Cáncer pulmón y cerebro con metástasis – ALICANTE

Mi nombre es Nieves, tengo 45 años (enero 2020) y vivo en Ibi (Alicante). En junio de 2018 Pepe (con 68 años) empezó a notar dolores de cabeza todas las tardes, no le dio demasiada importancia y lo achacaba a los problemas que tenía con la dentadura porque tenía una infección en las muelas. Así pasó el mes de junio y el mes de julio. Durante el mes de agosto además de los dolores de cabeza, empezó a encontrarse mal, tenía náuseas, vómitos y poco a apetito por lo que empezó a perder peso. Fuimos al médico en varias ocasiones, pero no nos daban ningún diagnóstico. Teníamos cita en el dentista y se lo dijimos al médico, nos dijo que una vez que el dentista lo tratara, si a los 15 días no se encontraba mejor, que volviéramos a su consulta. Fuimos al dentista, le quitó los dientes de la parte superior que le estaban ocasionando problemas y le pusieron dentadura postiza. A pesar de esto, seguía encontrándose mal. Durante todo el mes de septiembre fue un ir y venir del dentista al centro de salud y al hospital y Pepe seguía perdiendo peso y deteriorándose. Fue a mitad de septiembre en una de estas visitas al centro de salud, que mientras esperaban para consulta, un médico, conocido de la familia, lo saludó y le preguntó qué hacía allí. Le explicó todo lo que estaba pasando y como se sentía y este médico lo envió a rayos para hacerle una radiografía. En la radiografía aparecía una mancha en el pulmón derecho, en seguida lo ingresaron en el hospital para hacerle más pruebas, entre ellas un TAC en el pecho y ahí estaba. Un tumor en el pulmón derecho. Estuvo ingresado una semana. Durante su ingreso empezaron a medicarlo con corticoides para la inflamación y notó mejoría, ya no le dolía la cabeza, ni tenía vómitos. Le hicieron un nuevo TAC, esta vez en cerebro para saber si había metástasis y desgraciadamente sí que había. Comenzó con el tratamiento de quimioterapia la última semana de septiembre 3 días seguidos, los días 25, 26 y 27, de martes a jueves.
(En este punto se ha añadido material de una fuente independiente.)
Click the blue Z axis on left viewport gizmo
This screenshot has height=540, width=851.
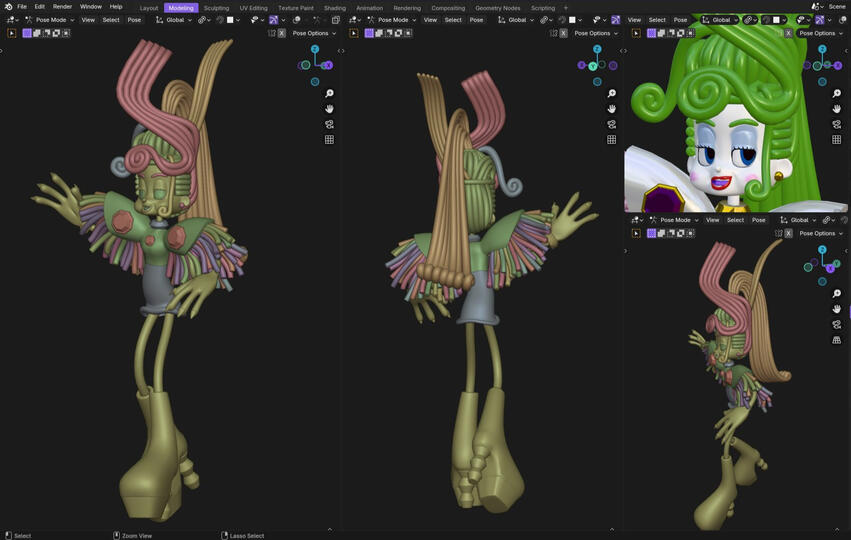click(x=315, y=49)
No tuvo apenas efectos secundarios de esta primera quimioterapia.

El diagnóstico era muy grave, los médicos nos dijeron que iban a hacer todo lo posible, pero que teníamos que estar preparados porque iba a ser muy duro. No fueron específicos en el pronóstico, pero no era nada positivo.
Cuando nos dan la noticia de que tiene un tumor en el pulmón derecho, un tumor que mide 8 cm con metástasis en el cerebro y que le quedaban pocos meses de vida y con mucho sufrimiento, nos hundimos, pero después de unas horas pensamos que no podíamos quedarnos de brazos cruzados, que teníamos que hacer algo. Durante los días que estaba ingresado, no paramos de investigar, leer, ver vídeos, testimonios de otras personas que habían superado el cáncer y cómo lo habían hecho.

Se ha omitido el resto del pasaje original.